When natural means to solve a problem work not, people have the propensity to take to desperate means. The despair one faces to have one’s object of desire often positions one in a vulnerable position. Which can be exploited by others. That was how a Mauritian woman unable so far to bear a child contacted a so-called doctor from Nigeria to get herself ‘cured’ – the latter known as Dr Zogo seized the opportunity to make money out of the gullibility of the woman in question. What a pretty world we live in! Naivety coupled with hopelessness sure renders one easy prey to scammers, who, by hook or by crook, will swindle huge sums of money.
After having had recourse to a number of methods in order to become pregnant, the said woman finally gave in to a so-called doctor she met on the internet. The man, going by the nickname of Dr Zogo, situated in Nigeria, sold a ‘miraculous’ soap to the woman. A soap, which goes out of the ordinary, costing Rs 23 400, to help a woman to bear a child. What is this remarkable soap?! According to the police, the secret ingredient might be cannabis. Ouch. Dr Zogo is some kind of a drug dealer?! Well, not quite.

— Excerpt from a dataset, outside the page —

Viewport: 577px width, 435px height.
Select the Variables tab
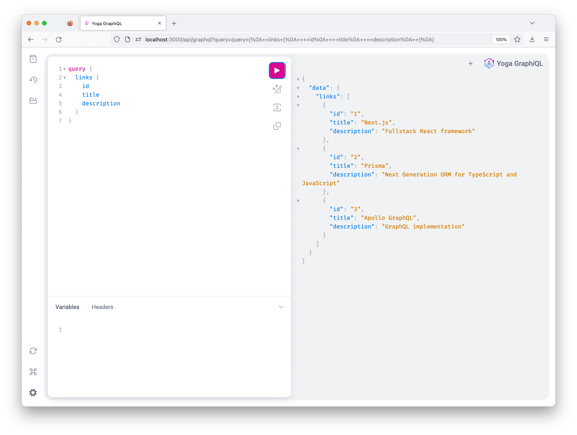click(67, 307)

Dr Zogo portrayed himself as a ‘doctor’ who guides his ‘patients’ through miraculous solutions. Ah, when conventional medicine is inadequate, what better than some African magic potion, or some African magic spell?! Dr Zogo claims to be able to help women plagued by infertility problems. He boasts about his achievements on his website. He even included the statements of women who asserted having been cured by his miraculous medications.
Dr Zogo proved to be even more ambitious. At some point, he began asking the woman for more and more money: around Rs 75 000. Huge sum not affordable for the Mauritian. Oh, Dr Zogo has the solution to mostly everything, right? He then suggested for her to sell her personal belongings to have the money… An exhortation to which she did not relent. Then, after some time, she received the magic soap all the way from Nigeria. However, as she was to collect the parcel, she was met with police officers from the Anti-Drug and Smuggling Unit.

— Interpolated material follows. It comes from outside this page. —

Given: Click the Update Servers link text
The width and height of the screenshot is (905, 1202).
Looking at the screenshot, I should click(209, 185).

Trouble for the aspiring mother. She was then questioned by the police, who even conducted searches at her house, but they found nothing illegal. The magic soap was, however, taken by the police, who sent it to the laboratories to determine whether it was composed of illegal drugs.
The Deputy Commissioner of Police, Vinod Appadoo, has cautioned Mauritians from this type of transactions. In such cases, they might even be charged with accusations of dealing in illegal drugs.